Samochód jako bank energii
Zdaniem ekspertów marki samochody elektryczne w najbliższej przyszłości przestaną być zwykłym środkiem lokomocji, a staną się mobilnymi magazynami energii. Będzie to możliwe m.in. dzięki systemowi dwukierunkowego przepływu energii.
Opracowany przez Nissana system Vehicle-to-Grid (V2G) pozwala na przesyłanie energii z samochodów elektrycznych do sieci elektroenergetycznej. Tego rodzaju rozwiązanie przyczynia się do wzrostu stabilności sieci i sprawia, że działa ona w bardziej zrównoważony sposób, zwłaszcza w godzinach nocnych oraz w szczytach energetycznych. Co więcej, jak pokazują przykłady z innych krajów, konsumenci mogą nie tylko wydajniej zarządzać zużyciem energii, ale nawet zarabiać na swoich autach.

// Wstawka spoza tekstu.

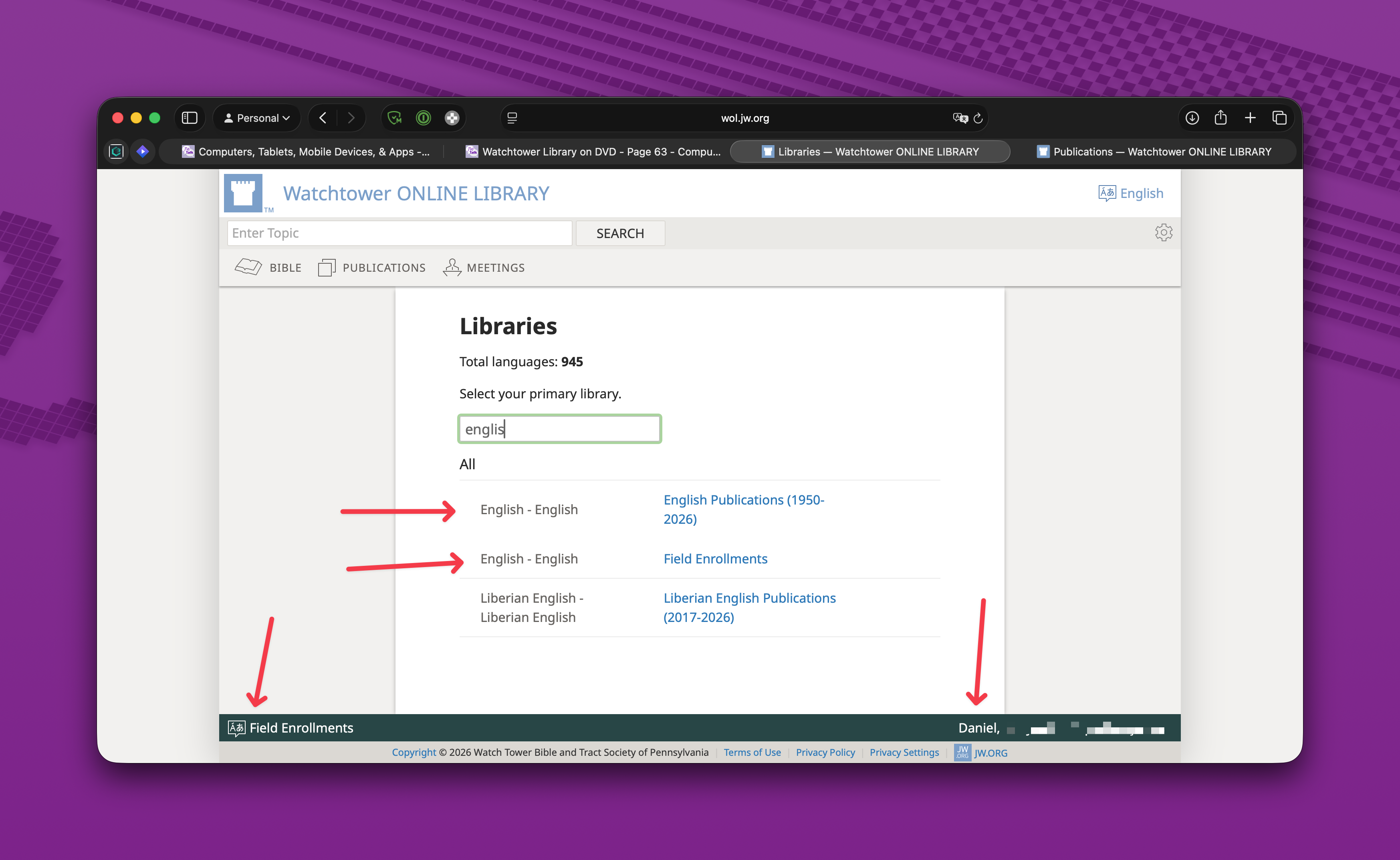1400x860 pixels.
Task: Open the downloads icon in toolbar
Action: [1192, 118]

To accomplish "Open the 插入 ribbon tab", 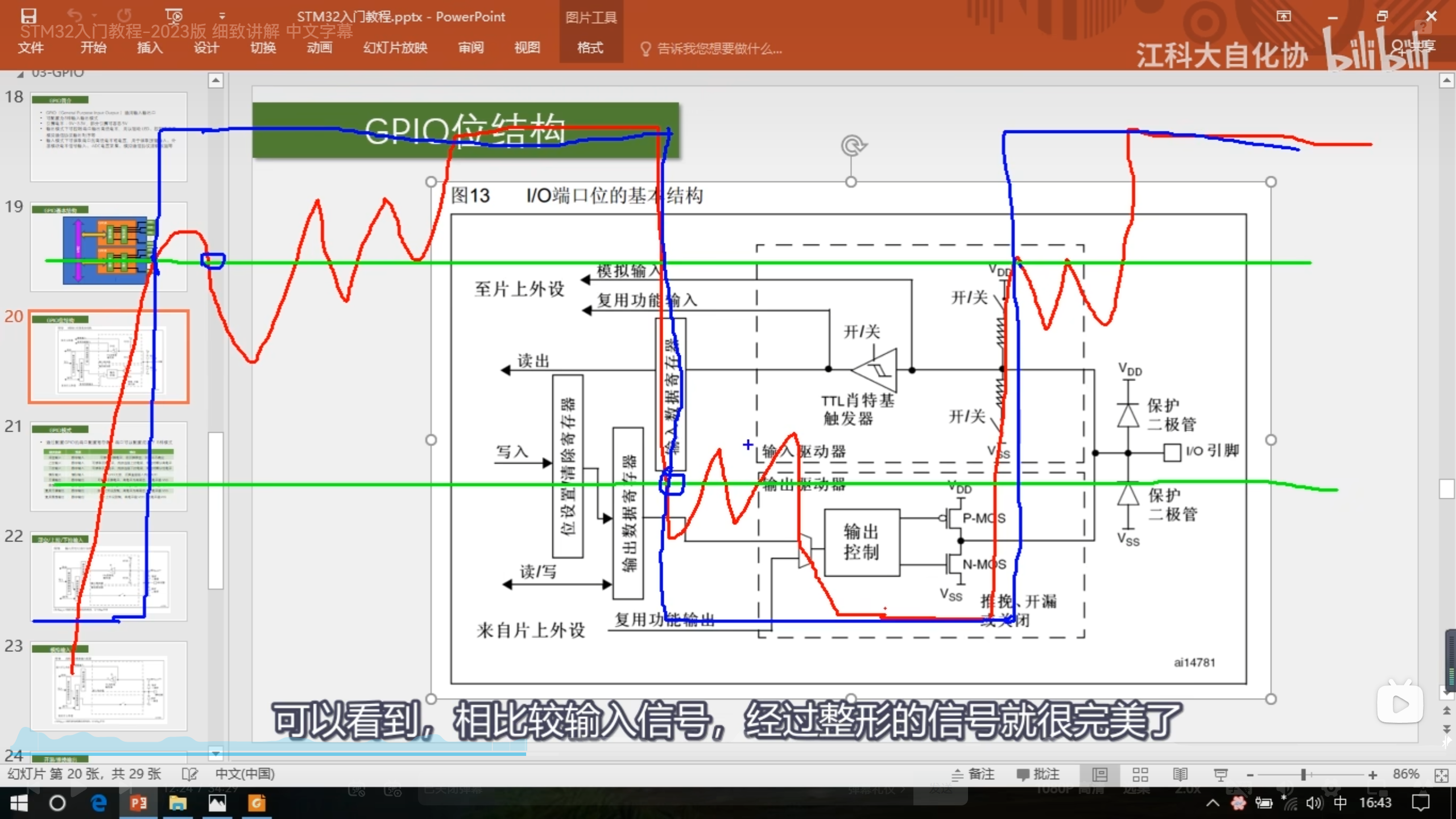I will point(150,48).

Dzięki systemowi V2G klienci mogą ładować samochody np. w ramach tańszych taryf nocnych lub za pośrednictwem paneli fotowoltaicznych, a następnie zasilać za ich pomocą dom lub biuro, a także odsprzedawać nadwyżkę energii z powrotem do sieci. Oferta jest również doskonałym rozwiązaniem dla flot. Uruchomione przez Nissana w Danii rozwiązanie daje klientom flotowym, korzystającym z samochodów elektrycznych, możliwość praktycznie bezpłatnej jazdy.
Drugie życie akumulatorów
Jeszcze innym pomysłem są domowe oraz przemysłowe urządzenia xStorage, bazujące na akumulatorach wymontowanych z wycofanych z eksploatacji Nissanów Leaf. Tego typu magazyny energii wpływają nie tylko na realne oszczędności dla domowego lub firmowego budżetu, ale również zmniejszają emisję CO2. O skuteczności tego rozwiązania może świadczyć stadion Amsterdam ArenA, gdzie w tym roku został uruchomiony system awaryjnego zasilania o mocy 3 MW i pojemności 2,8 MWh, oparty na akumulatorach Nissana Leaf. Kolejnym wartym wspomnienia projektem jest Reborn Light, w ramach którego zregenerowane akumulatory z zeroemisyjnych pojazdów marki wykorzystane zostaną do zasilania ulicznych latarni.
Jednocześnie od niedawna klienci w Wielkiej Brytanii mają również możliwość kupienia od Nissana paneli fotowoltaicznych sprzężonych z systemem xStorage. W ramach programu Nissan Energy Solar możliwe jest zmniejszenie zużycia energii elektrycznej w gospodarstwie domowym nawet o 66%.
Te wszystkie elementy potwierdzają, że do kwestii elektromobilności Nissan podchodzi wielowątkowo, oferując rozwiązania odpowiadające na przyszłe wymagania klientów, również tych w Polsce. Punktem docelowym jest oczywiście stworzenie pełnego, elektrycznego ekosystemu, który będzie z jednej strony samowystarczalny, a z drugiej – jak mówi sama nazwa – ekologiczny.